▸ EXERCISE INPUTS:
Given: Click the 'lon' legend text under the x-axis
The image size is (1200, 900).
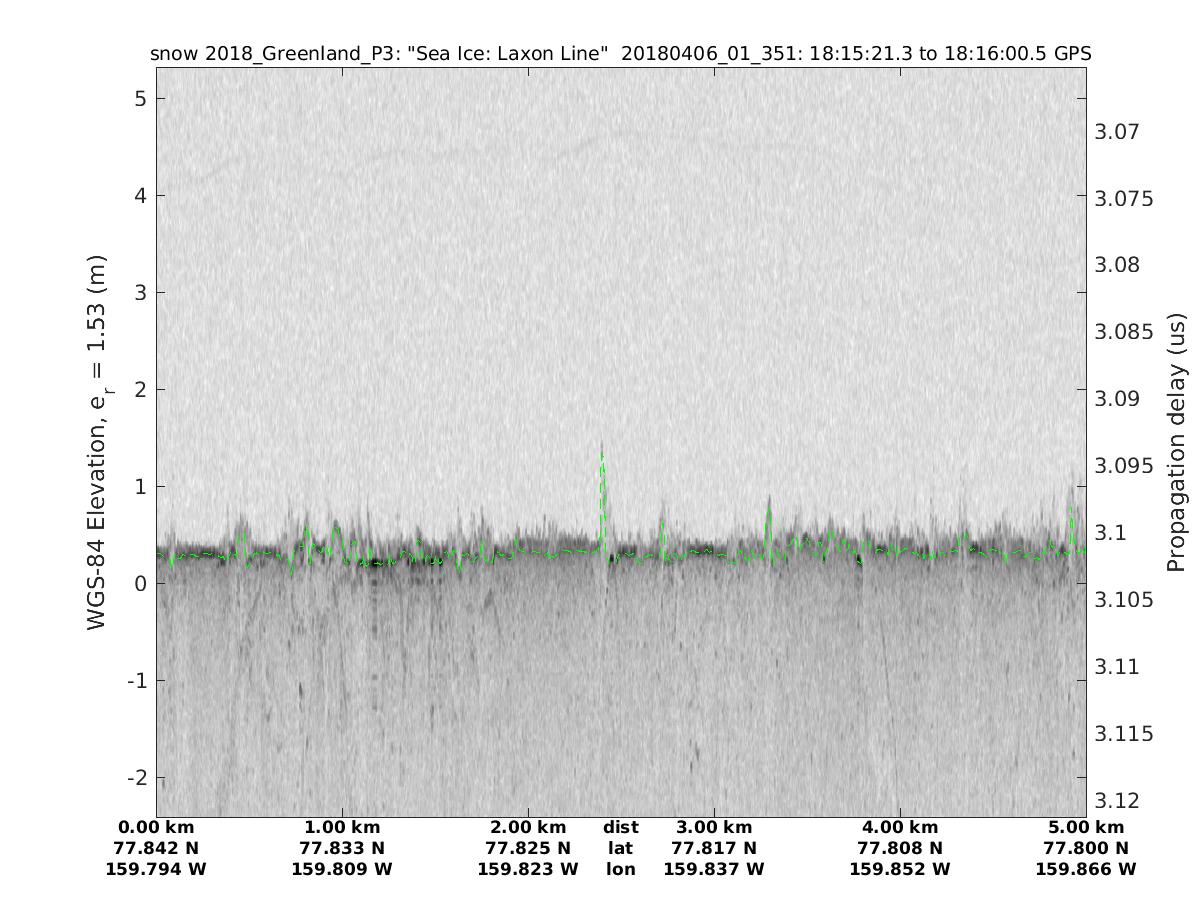Looking at the screenshot, I should [x=620, y=870].
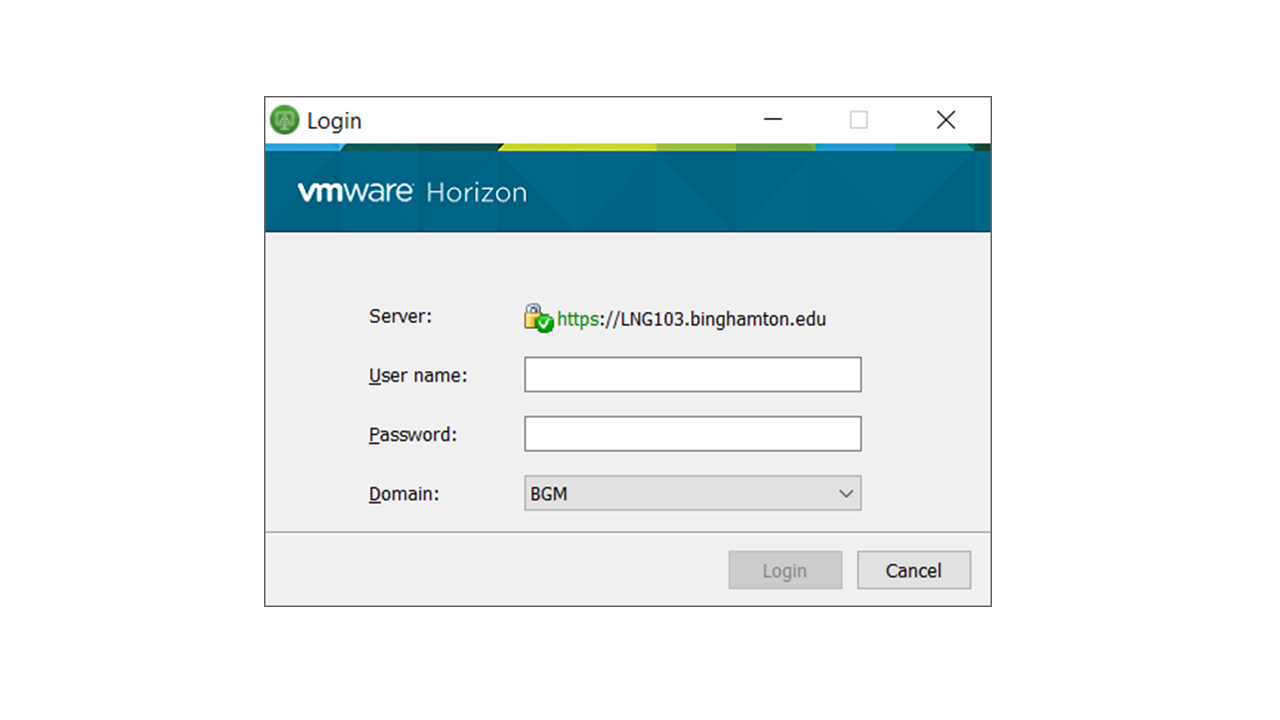Image resolution: width=1280 pixels, height=720 pixels.
Task: Click the Horizon text in banner
Action: (476, 193)
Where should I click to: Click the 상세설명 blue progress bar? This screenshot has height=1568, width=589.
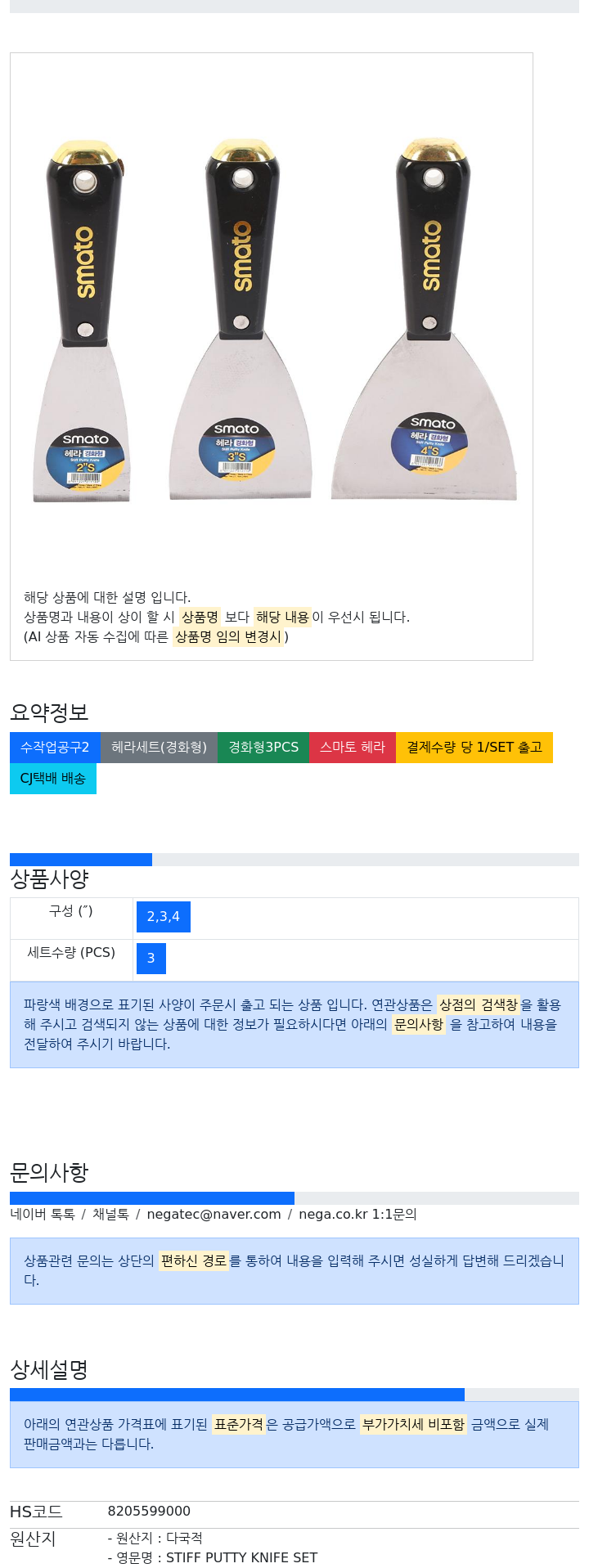(237, 1395)
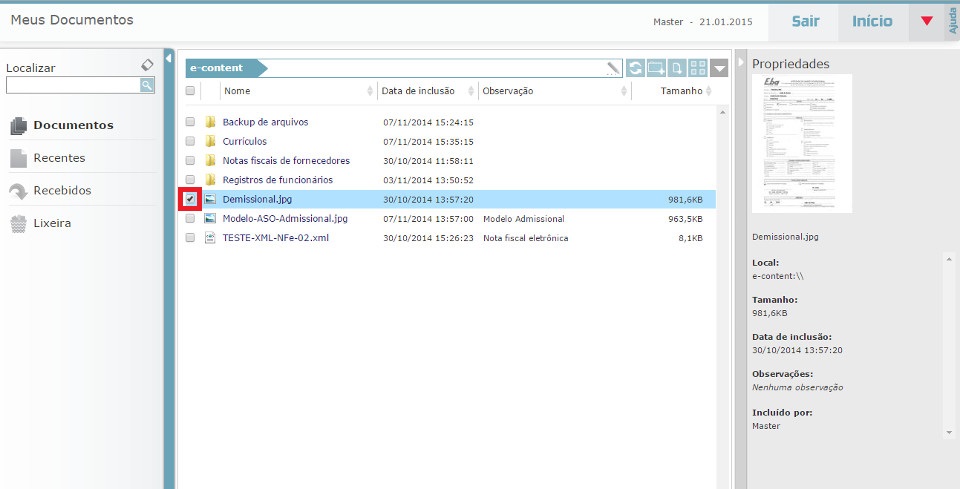Click the eraser icon above the search field
The width and height of the screenshot is (960, 489).
[147, 65]
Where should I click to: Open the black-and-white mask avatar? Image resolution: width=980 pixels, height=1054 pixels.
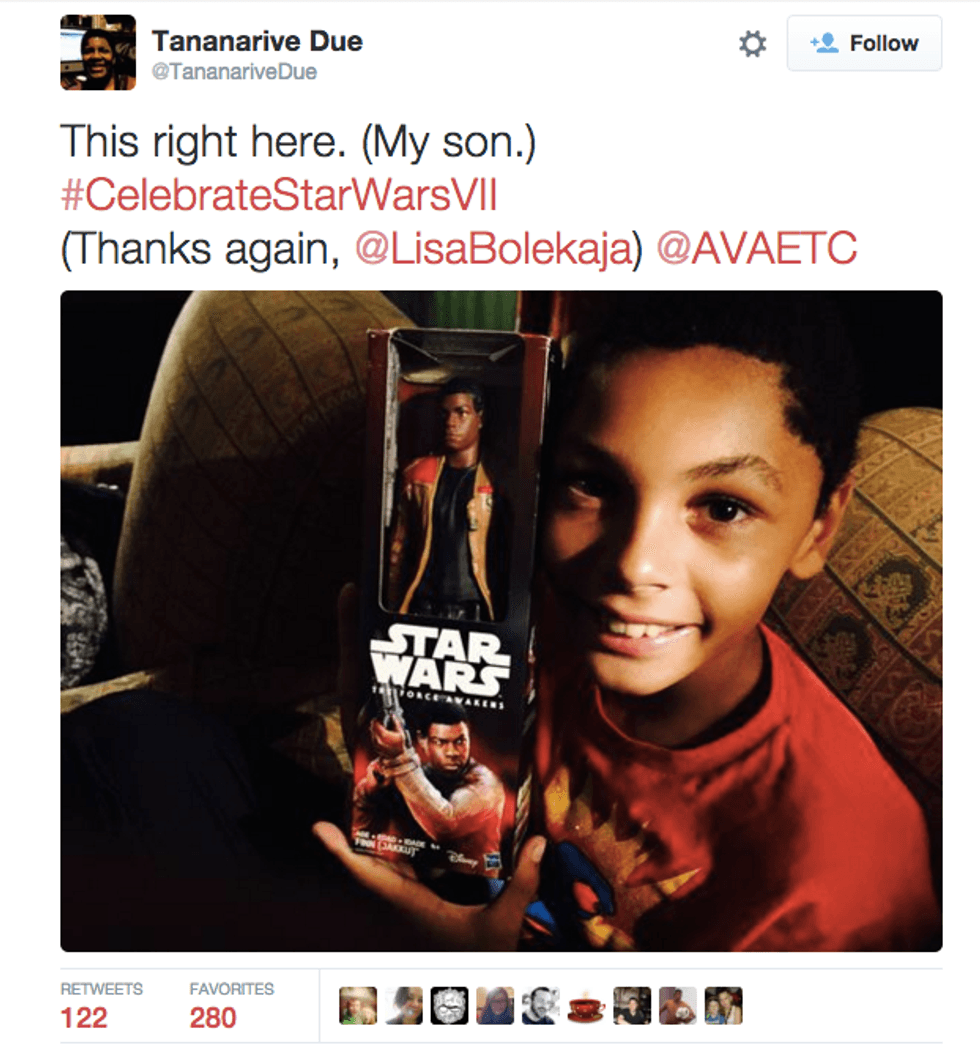point(449,1006)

▸ EXERCISE:
Take the records above and transcribe them exactly, dropping every picture.

▸ RESULT OF THIS EXERCISE:
Given: Click the 'lon' legend text under the x-axis
The image size is (1200, 900).
Looking at the screenshot, I should [x=620, y=870].
Image resolution: width=1280 pixels, height=720 pixels.
Task: Click the Horizon text in banner
Action: (476, 193)
Where should I click to: Click the 상세설명 blue progress bar? This screenshot has height=1568, width=589.
(237, 1395)
Click the eraser icon above the search field
The width and height of the screenshot is (960, 489).
[147, 65]
Where should I click to: Open the black-and-white mask avatar? Image resolution: width=980 pixels, height=1054 pixels.
point(449,1006)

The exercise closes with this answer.